The Trouble with Cloudworks

Cloudworks Now before anyone gets upset, let me say that I think Cloudworks is quite good. Which is not to say that Cloudworks doesn't pose a problem for me.

We (we being the ALT-C 2010 Web Participation Coordinators - WPCs) have been discussing what tools we would like to support/promote/ignore at ALT-C 2010 - this is an ongoing process with all decisions pending). Cloudworks is on the list, along with lots of other tools/sites. And that's the problem. I don't have a Cloudworks-shaped hole in my life. Not on an average day, and certainly not at a busy conference. I will make room for a Twitter-shaped hole, and if the discussion is of relevance, possibly knock out a Friendfeed-shaped nook for my science buddies. And if enough people nag me, I might even squeeze in the odd visit to Crowdvine. But how could I possibly find space for Cloudworks?

It's not the same for everyone.

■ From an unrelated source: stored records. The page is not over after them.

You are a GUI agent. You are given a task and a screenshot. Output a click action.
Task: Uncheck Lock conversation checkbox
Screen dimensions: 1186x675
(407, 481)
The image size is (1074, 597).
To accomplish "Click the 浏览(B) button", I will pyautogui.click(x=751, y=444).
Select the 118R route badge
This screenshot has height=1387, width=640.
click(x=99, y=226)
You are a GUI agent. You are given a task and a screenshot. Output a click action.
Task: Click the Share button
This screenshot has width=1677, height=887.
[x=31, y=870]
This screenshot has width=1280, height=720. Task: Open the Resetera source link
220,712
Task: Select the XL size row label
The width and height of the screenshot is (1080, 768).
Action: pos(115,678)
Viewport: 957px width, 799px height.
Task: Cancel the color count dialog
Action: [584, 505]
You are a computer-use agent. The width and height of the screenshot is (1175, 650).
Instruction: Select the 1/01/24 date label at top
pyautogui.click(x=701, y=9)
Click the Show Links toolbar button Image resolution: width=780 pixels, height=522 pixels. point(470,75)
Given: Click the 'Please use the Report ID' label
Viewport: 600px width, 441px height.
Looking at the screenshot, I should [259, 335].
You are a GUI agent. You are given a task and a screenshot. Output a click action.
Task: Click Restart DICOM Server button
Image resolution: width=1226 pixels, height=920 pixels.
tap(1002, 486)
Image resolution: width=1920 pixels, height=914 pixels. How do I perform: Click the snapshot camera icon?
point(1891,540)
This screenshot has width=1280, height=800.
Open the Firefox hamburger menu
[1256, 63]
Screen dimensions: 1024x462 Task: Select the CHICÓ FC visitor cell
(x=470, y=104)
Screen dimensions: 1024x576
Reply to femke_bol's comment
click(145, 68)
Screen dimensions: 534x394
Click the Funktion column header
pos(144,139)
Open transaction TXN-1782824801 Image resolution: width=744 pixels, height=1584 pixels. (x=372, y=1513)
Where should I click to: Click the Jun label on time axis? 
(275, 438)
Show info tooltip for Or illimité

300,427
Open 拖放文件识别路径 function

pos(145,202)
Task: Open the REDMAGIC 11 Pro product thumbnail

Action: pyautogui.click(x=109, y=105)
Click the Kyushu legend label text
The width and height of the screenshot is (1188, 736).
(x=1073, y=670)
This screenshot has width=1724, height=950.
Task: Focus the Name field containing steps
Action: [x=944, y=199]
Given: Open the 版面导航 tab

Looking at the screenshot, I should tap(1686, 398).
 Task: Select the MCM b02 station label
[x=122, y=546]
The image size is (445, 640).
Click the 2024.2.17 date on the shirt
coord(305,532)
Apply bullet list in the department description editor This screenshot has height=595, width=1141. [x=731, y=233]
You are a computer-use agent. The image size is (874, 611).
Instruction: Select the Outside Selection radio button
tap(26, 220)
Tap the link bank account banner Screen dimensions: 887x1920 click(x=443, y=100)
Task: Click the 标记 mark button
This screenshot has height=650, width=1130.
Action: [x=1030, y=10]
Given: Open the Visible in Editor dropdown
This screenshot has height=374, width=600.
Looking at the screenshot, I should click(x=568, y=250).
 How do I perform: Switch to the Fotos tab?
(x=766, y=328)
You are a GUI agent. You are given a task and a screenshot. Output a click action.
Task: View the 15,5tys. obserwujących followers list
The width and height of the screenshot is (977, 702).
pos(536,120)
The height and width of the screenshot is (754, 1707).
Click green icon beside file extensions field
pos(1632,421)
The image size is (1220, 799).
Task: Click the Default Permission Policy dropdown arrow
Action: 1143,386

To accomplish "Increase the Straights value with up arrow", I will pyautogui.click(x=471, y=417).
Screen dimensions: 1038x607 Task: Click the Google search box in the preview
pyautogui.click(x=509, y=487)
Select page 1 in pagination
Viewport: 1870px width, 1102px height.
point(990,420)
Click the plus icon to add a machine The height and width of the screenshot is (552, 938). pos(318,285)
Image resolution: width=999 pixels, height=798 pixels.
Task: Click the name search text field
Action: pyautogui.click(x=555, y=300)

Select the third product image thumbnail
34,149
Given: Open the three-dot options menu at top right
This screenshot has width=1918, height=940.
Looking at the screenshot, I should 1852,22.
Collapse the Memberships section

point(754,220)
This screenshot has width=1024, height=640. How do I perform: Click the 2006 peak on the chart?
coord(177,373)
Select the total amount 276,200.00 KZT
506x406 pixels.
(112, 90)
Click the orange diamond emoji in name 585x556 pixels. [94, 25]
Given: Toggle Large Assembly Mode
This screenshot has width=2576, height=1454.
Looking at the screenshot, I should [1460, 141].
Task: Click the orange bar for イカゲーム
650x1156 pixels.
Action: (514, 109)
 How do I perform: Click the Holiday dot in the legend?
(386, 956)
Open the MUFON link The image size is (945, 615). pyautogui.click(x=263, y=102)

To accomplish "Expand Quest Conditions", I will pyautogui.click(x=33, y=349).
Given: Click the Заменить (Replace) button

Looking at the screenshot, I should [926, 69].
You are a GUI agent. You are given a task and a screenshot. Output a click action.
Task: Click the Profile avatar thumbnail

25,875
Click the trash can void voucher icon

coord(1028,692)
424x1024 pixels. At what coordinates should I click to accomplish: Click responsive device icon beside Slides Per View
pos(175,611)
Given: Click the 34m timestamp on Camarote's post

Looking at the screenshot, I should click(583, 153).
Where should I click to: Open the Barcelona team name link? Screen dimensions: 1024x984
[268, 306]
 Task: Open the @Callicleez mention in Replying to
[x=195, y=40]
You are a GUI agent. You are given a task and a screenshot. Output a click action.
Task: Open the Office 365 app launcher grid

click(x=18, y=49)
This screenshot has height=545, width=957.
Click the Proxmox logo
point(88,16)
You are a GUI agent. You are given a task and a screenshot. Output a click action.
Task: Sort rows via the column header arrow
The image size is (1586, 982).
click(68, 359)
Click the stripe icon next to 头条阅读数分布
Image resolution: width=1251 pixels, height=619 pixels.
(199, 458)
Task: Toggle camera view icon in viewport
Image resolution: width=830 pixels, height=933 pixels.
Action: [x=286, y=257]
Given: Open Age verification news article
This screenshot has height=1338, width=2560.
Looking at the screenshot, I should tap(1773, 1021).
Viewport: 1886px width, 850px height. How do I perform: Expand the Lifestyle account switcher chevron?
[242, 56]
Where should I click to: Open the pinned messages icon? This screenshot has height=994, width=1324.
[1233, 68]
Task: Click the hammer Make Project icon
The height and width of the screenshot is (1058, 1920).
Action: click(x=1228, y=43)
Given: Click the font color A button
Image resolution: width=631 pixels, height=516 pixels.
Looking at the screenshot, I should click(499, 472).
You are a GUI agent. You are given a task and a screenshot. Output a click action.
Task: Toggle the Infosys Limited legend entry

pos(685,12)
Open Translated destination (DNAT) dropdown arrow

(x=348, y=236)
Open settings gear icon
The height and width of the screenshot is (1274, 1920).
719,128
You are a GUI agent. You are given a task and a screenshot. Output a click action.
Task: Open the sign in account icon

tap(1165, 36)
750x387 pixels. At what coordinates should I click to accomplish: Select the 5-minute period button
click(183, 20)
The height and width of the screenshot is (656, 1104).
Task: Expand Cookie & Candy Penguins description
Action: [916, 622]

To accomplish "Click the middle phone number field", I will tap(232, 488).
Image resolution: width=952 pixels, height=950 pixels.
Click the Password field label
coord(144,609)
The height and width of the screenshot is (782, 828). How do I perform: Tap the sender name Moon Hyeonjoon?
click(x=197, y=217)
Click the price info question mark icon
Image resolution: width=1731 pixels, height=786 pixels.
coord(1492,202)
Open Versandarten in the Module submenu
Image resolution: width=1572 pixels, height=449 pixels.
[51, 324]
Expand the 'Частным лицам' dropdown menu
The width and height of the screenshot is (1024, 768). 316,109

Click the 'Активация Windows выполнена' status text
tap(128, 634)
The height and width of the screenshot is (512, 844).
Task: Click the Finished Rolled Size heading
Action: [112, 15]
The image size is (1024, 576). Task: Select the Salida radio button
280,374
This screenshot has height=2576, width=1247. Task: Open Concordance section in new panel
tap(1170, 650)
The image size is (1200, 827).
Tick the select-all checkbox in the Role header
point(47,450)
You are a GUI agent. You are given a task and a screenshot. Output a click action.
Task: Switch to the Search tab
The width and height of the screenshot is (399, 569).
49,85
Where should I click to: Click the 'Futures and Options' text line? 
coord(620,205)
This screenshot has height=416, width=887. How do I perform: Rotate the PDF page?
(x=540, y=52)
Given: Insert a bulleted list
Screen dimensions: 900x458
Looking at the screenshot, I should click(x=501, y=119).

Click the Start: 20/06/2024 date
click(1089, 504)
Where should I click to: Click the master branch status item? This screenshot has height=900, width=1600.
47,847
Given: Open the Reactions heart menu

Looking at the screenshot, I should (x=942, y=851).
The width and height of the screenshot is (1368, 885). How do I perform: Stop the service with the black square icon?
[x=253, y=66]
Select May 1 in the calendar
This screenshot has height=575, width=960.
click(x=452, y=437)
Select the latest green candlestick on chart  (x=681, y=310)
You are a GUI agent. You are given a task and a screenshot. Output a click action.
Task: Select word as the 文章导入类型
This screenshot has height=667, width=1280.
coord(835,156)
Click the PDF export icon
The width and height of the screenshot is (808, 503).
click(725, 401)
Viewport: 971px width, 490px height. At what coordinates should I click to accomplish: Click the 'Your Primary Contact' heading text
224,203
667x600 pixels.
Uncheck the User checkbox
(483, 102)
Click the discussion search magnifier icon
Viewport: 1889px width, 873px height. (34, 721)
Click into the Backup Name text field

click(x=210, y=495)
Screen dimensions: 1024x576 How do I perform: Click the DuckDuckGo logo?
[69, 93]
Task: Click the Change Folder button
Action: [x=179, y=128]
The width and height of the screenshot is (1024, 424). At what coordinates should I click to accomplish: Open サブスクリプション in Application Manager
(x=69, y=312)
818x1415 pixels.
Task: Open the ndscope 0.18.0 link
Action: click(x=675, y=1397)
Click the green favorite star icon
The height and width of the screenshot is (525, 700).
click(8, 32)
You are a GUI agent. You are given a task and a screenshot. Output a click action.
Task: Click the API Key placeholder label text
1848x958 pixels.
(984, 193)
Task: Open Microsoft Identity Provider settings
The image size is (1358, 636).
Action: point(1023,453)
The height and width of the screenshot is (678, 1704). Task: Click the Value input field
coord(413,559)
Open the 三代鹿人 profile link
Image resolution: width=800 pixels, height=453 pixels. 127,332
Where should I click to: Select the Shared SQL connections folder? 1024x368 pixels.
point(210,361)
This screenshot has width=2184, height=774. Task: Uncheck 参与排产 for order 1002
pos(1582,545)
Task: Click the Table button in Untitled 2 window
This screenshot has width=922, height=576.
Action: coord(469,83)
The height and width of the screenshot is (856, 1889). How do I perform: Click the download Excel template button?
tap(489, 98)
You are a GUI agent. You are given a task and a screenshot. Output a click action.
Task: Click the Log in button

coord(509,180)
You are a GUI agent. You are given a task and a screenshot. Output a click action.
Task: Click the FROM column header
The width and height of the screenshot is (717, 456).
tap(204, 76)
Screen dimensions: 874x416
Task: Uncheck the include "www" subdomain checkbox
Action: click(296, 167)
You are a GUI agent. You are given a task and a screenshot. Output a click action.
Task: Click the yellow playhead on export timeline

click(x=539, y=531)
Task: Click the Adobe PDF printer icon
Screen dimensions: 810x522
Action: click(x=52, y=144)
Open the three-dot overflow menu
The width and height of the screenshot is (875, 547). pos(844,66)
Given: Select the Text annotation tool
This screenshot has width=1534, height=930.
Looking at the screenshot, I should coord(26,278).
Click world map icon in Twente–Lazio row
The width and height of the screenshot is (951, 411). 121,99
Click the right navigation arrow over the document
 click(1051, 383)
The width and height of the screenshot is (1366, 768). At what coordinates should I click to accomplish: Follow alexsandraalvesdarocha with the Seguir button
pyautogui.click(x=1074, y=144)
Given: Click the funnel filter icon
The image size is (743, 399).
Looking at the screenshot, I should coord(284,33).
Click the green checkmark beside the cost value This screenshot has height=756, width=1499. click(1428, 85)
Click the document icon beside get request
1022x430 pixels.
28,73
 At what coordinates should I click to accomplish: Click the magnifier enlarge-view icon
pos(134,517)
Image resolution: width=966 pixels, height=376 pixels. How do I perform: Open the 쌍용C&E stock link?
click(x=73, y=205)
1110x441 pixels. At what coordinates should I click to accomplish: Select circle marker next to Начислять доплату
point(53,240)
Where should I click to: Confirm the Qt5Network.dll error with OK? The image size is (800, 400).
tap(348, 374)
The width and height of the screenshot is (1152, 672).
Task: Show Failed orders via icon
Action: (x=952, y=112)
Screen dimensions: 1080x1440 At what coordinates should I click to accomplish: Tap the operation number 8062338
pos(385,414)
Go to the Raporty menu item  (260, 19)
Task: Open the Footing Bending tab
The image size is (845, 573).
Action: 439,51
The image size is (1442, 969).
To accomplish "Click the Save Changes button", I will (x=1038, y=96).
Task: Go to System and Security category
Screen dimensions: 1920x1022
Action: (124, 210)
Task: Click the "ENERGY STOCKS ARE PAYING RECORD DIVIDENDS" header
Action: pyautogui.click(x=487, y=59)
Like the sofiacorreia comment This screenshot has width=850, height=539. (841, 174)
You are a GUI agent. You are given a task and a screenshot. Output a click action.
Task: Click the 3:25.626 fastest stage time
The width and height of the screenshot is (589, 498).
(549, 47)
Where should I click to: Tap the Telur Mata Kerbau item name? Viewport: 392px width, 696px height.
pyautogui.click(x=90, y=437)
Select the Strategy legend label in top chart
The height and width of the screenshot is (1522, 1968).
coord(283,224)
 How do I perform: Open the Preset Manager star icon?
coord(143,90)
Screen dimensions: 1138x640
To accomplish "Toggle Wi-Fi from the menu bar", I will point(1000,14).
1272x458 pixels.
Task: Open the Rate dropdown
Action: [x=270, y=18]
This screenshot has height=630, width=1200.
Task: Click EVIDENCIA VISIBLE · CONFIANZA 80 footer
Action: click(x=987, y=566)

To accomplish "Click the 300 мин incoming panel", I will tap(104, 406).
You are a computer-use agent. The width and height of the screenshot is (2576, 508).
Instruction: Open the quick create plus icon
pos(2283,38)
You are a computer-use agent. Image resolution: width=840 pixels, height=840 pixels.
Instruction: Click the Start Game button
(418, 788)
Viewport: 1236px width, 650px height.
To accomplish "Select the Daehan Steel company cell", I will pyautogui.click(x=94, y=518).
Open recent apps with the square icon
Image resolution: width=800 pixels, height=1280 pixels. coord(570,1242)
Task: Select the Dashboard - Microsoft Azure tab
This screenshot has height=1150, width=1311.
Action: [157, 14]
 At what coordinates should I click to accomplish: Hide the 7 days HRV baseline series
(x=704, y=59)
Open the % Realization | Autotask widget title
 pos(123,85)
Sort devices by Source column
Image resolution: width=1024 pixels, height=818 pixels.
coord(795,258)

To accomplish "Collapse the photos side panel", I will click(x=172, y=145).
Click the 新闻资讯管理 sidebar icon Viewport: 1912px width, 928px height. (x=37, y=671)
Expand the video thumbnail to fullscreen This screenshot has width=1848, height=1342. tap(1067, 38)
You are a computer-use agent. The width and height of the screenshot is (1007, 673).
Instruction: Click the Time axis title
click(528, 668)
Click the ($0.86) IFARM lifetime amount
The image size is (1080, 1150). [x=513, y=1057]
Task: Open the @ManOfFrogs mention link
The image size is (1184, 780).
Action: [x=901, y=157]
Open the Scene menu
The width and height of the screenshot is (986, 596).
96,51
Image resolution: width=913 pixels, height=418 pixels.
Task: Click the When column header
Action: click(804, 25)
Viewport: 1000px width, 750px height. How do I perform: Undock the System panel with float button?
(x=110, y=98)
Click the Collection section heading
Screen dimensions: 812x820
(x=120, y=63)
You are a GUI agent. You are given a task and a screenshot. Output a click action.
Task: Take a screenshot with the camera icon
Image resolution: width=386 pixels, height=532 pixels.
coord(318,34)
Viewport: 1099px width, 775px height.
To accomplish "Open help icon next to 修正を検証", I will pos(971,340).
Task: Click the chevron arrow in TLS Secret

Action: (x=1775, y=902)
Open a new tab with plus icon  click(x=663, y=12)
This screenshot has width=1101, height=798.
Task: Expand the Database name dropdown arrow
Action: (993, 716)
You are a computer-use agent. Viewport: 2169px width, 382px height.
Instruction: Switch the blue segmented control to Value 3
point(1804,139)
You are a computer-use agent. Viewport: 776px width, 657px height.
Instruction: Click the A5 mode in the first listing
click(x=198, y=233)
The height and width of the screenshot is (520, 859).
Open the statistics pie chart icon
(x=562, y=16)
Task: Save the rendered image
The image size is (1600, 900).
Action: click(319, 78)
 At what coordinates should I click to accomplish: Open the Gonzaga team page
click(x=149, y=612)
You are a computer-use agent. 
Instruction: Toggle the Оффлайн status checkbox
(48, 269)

Other people will go Cloudworks first, Facebook second. LiveJournal might even rear it's ugly head. Plus about a million different blog platforms and commenting systems. My point is that discussion is salami-sliced across all these networks. If ALT-C was a 24/7/365 entity, we could even make a play or promote one over the others. But when people roll up in Nottingham on 7th September, they bring their networks with them. And If we want to talk to them, we need to be there too, not expect them to give up their habit and come to us.


I've just discovered that there doesn't seem to be any licence information on Cloudworks. Presumably I clicked through a licence that I didn't read when I signed up, but I can't find it again now. So who owns the content on Cloudworks and what rights do they have to it?